(RECORDS FOR THE EXERCISE):

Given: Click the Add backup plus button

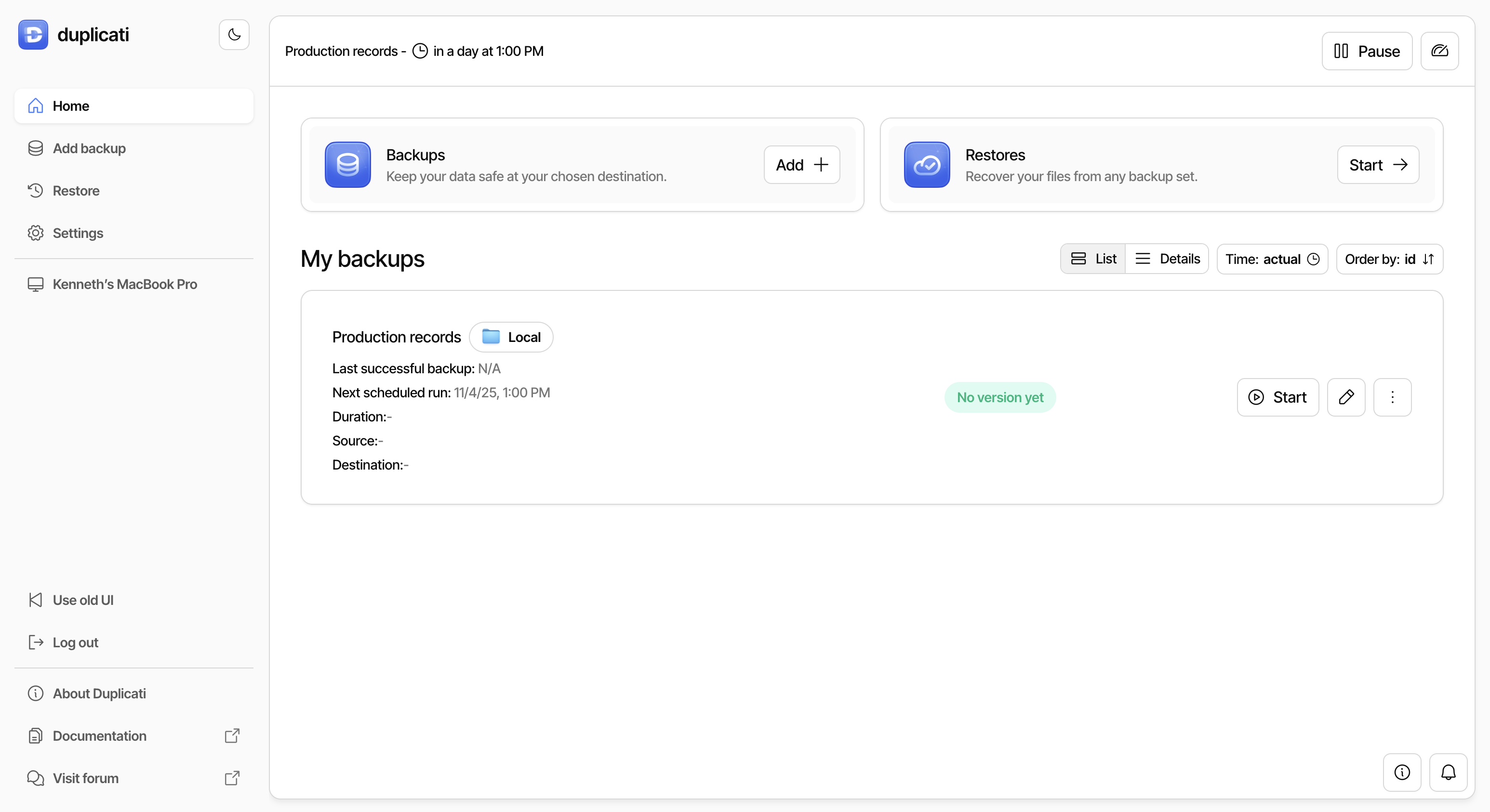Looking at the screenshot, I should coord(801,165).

---

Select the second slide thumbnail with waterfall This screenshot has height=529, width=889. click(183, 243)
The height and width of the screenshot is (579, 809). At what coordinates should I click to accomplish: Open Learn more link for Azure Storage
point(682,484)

(YOUR OBJECTIVE):
Rewrite everything from the line containing "Select the second" down to the line containing "point(682,484)" in the data above, replacing "thumbnail" with "preview" and leaving all else intact. Output only those lines.

(ANSWER):
Select the second slide preview with waterfall This screenshot has height=529, width=889. click(183, 243)
The height and width of the screenshot is (579, 809). At what coordinates should I click to accomplish: Open Learn more link for Azure Storage
point(682,484)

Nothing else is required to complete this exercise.